* **Assignment**:
The reply should be an exact transcription of every record.

Extracted data entries:

● ● ● ● ● ● ●

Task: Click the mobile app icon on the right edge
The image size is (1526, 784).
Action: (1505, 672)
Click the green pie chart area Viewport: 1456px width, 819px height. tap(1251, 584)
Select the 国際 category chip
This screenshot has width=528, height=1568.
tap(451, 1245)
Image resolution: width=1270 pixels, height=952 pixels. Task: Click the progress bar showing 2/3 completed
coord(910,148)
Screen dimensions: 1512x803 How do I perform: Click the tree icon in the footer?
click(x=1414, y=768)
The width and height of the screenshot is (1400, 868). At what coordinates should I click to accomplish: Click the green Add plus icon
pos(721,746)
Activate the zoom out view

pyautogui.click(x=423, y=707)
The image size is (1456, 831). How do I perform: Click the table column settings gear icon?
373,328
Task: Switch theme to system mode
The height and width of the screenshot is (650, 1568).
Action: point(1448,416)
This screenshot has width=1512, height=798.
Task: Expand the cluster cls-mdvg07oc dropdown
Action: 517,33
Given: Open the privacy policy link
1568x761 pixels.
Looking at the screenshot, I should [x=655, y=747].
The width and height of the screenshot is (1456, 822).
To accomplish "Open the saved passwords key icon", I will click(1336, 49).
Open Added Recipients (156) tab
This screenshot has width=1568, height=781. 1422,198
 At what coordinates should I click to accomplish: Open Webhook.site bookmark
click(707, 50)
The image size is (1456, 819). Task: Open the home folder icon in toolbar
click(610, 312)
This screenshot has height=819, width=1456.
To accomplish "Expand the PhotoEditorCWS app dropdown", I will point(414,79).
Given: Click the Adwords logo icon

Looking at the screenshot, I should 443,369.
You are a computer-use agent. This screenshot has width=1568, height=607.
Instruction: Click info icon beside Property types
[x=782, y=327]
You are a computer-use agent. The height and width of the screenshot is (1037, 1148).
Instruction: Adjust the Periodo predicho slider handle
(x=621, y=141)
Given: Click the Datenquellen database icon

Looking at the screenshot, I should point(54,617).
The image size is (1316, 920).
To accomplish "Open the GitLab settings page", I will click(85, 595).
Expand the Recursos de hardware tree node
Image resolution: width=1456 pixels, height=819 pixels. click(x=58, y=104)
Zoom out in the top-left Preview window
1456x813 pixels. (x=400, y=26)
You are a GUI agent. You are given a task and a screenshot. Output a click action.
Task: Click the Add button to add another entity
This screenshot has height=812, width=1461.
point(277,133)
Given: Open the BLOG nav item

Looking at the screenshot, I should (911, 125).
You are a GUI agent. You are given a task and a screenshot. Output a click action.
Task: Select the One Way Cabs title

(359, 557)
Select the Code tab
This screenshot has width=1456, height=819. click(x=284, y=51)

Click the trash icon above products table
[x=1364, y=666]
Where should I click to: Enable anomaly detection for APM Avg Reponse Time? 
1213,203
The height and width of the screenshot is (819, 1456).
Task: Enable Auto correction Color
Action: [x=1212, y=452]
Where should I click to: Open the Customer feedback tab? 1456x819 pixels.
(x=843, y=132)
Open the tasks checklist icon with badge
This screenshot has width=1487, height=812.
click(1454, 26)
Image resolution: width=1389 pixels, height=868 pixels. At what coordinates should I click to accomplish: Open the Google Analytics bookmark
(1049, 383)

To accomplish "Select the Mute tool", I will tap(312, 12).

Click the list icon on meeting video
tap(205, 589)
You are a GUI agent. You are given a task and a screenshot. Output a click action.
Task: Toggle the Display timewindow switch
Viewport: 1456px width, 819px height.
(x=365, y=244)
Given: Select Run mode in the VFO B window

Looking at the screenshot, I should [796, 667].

● ● ● ● ● ● ●

* **Expected output**:
Task: Click the mobile app icon on the right edge
The image size is (1526, 784).
Action: (1505, 672)
Click the green pie chart area Viewport: 1456px width, 819px height. tap(1251, 584)
Select the 国際 category chip
This screenshot has width=528, height=1568.
tap(451, 1245)
Image resolution: width=1270 pixels, height=952 pixels. Task: Click the progress bar showing 2/3 completed
coord(910,148)
Screen dimensions: 1512x803 How do I perform: Click the tree icon in the footer?
click(x=1414, y=768)
The width and height of the screenshot is (1400, 868). At what coordinates should I click to accomplish: Click the green Add plus icon
pos(721,746)
Activate the zoom out view

pyautogui.click(x=423, y=707)
The image size is (1456, 831). How do I perform: Click the table column settings gear icon?
373,328
Task: Switch theme to system mode
The height and width of the screenshot is (650, 1568).
Action: point(1448,416)
This screenshot has width=1512, height=798.
Task: Expand the cluster cls-mdvg07oc dropdown
Action: 517,33
Given: Open the privacy policy link
1568x761 pixels.
Looking at the screenshot, I should [x=655, y=747].
The width and height of the screenshot is (1456, 822).
To accomplish "Open the saved passwords key icon", I will click(1336, 49).
Open Added Recipients (156) tab
This screenshot has width=1568, height=781. 1422,198
 At what coordinates should I click to accomplish: Open Webhook.site bookmark
click(707, 50)
The image size is (1456, 819). Task: Open the home folder icon in toolbar
click(610, 312)
This screenshot has height=819, width=1456.
To accomplish "Expand the PhotoEditorCWS app dropdown", I will point(414,79).
Given: Click the Adwords logo icon

Looking at the screenshot, I should 443,369.
You are a computer-use agent. This screenshot has width=1568, height=607.
Instruction: Click info icon beside Property types
[x=782, y=327]
You are a computer-use agent. The height and width of the screenshot is (1037, 1148).
Instruction: Adjust the Periodo predicho slider handle
(x=621, y=141)
Given: Click the Datenquellen database icon

Looking at the screenshot, I should point(54,617).
The image size is (1316, 920).
To accomplish "Open the GitLab settings page", I will click(85, 595).
Expand the Recursos de hardware tree node
Image resolution: width=1456 pixels, height=819 pixels. click(x=58, y=104)
Zoom out in the top-left Preview window
1456x813 pixels. (x=400, y=26)
You are a GUI agent. You are given a task and a screenshot. Output a click action.
Task: Click the Add button to add another entity
This screenshot has height=812, width=1461.
point(277,133)
Given: Open the BLOG nav item

Looking at the screenshot, I should (911, 125).
You are a GUI agent. You are given a task and a screenshot. Output a click action.
Task: Select the One Way Cabs title

(359, 557)
Select the Code tab
This screenshot has width=1456, height=819. click(x=284, y=51)

Click the trash icon above products table
[x=1364, y=666]
Where should I click to: Enable anomaly detection for APM Avg Reponse Time? 
1213,203
The height and width of the screenshot is (819, 1456).
Task: Enable Auto correction Color
Action: [x=1212, y=452]
Where should I click to: Open the Customer feedback tab? 1456x819 pixels.
(x=843, y=132)
Open the tasks checklist icon with badge
This screenshot has width=1487, height=812.
click(1454, 26)
Image resolution: width=1389 pixels, height=868 pixels. At what coordinates should I click to accomplish: Open the Google Analytics bookmark
(1049, 383)

To accomplish "Select the Mute tool", I will tap(312, 12).

Click the list icon on meeting video
tap(205, 589)
You are a GUI agent. You are given a task and a screenshot. Output a click action.
Task: Toggle the Display timewindow switch
Viewport: 1456px width, 819px height.
(x=365, y=244)
Given: Select Run mode in the VFO B window

Looking at the screenshot, I should [796, 667].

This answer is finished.